Es bestehen keine Vereinbarungen bei den Kostenträgern beim Netzbau auch entsprechend Datenabos zu erreichen. Die Wahl ist vollumfänglich dem Teilnehmer überlassen. Allerdings hat der Teilnehmer auch die Wahl einen weiteren Anbieter z.B. Sunrise zu wählen. Für die Wahl des Anbieters der Technischen Betriebe Wil laufen noch Gespräche.

Vier Adern in jedes Haus
Der Glasfaseranschluss ins Haus wird durch die Firma Leucom Stafag AG bis ins Haus erstellt. Wer schon bisher Kabelnetzteilnehmer war, erhält diesen Anschluss bekanntlich kostenlos. Für die Nutzung des Glasfasernetzes ist grundsätzlich eine Ader notwendig. Eine zweite Ader steht für den Kunden in Reserve. Die weiteren beiden Adern ist für die Gemeinde reserviert für spätere Bedürfnisse wie smart meetering etc.

Für die Nutzung des Glasfaserkabels muss der Kunde im Haus zumeist nichts ändern. Einzig eine Anschlussbox muss für die Umwandlung der Daten für die Nutzung im Internet und TV installiert werden.

Feinarbeit bei den Kabelanschlüssen
An Hand einer Kabelspleissung der haarfeinen Glasfaseradern wurde an der Medieninformation die nicht einfache Arbeit vorgestellt. Für die zuverlässige Datenübertragung müssen die Verbindungen absolut sicher ausgeführt sein. Der sichere Verbindungsablauf kann am Gerät mittels Bildschirm beobachtet werden. Ist die Verbindung abgeschlossen und mittels Metallschale wasserdicht gemacht, wird die Verbindung sozusagen reissfest.

Steffen Zinke von Leucom Stafag AG stellte die Spleissung von Glasfaseradern vor.
Steffen Zinke von Leucom Stafag AG stellte die Spleissung von Glasfaseradern vor.

Die Installationstafel informiert über den Kabelverlauf bis ins Haus. Die Anschlussdose ist Endpunkt der Leucom-Stafag-Lieferung. Die Installation im Haus ist Sache des Eigentümers.

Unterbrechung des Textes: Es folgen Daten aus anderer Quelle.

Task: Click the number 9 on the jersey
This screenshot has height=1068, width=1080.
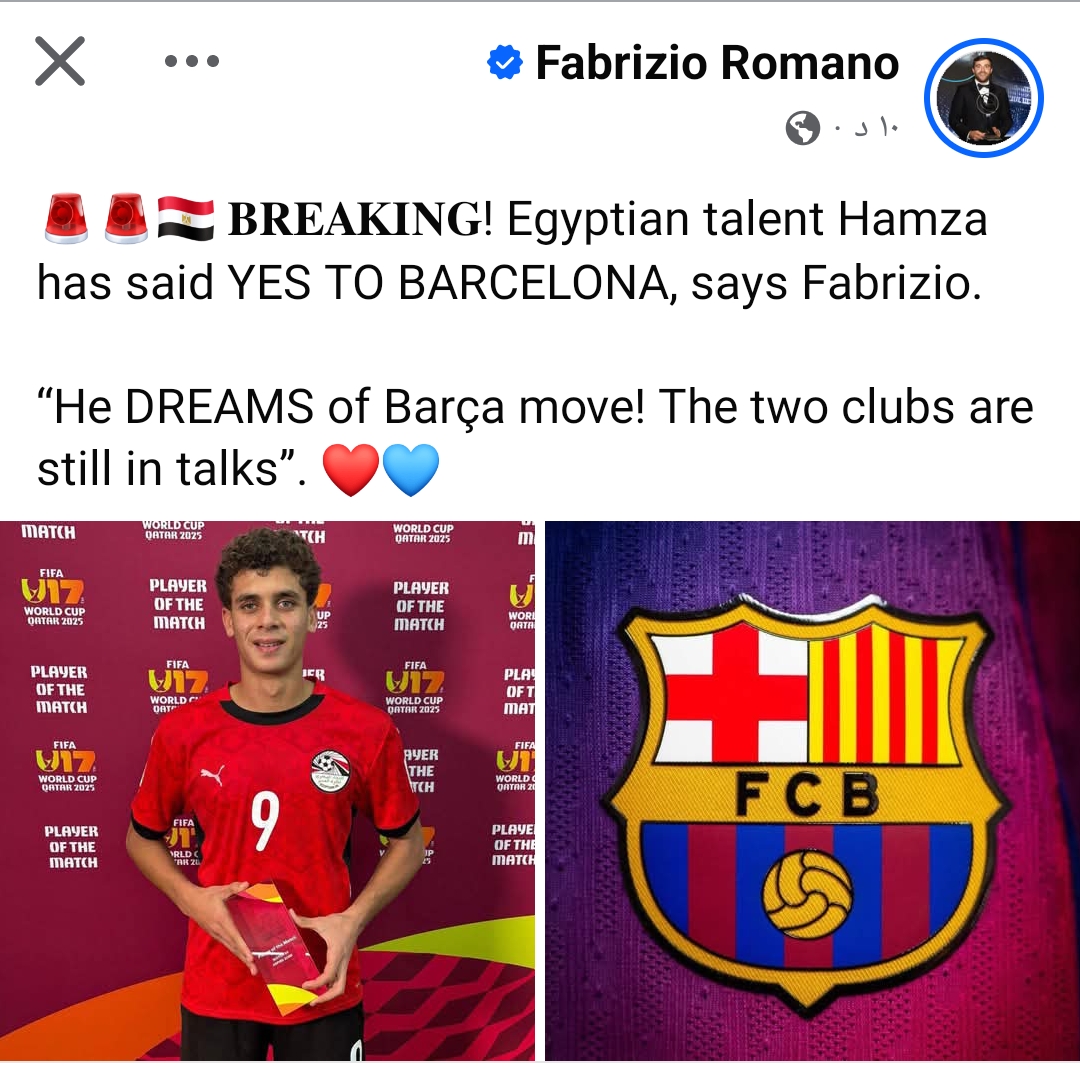Action: coord(265,821)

Eine vorhandene Installation mittels bisherigem Kabelanschluss bedarf keiner Änderung.
Die Installationstafel informiert über den Kabelverlauf bis ins Haus. Die Anschlussdose ist Endpunkt der Leucom-Stafag-Lieferung. Die Installation im Haus ist Sache des Eigentümers. Eine vorhandene Installation mittels bisherigem Kabelanschluss bedarf keiner Änderung.

Der Sektor A in Zuzwil erhält als Erster den Glasfaseranschluss. Allerdings werden erst 120 von total über 500 Teilnehmern bis Ende Jahr den Anschluss nutzen können.
Der Sektor A in Zuzwil erhält als Erster den Glasfaseranschluss. Allerdings werden erst 120 von total über 500 Teilnehmern bis Ende Jahr den Anschluss nutzen können.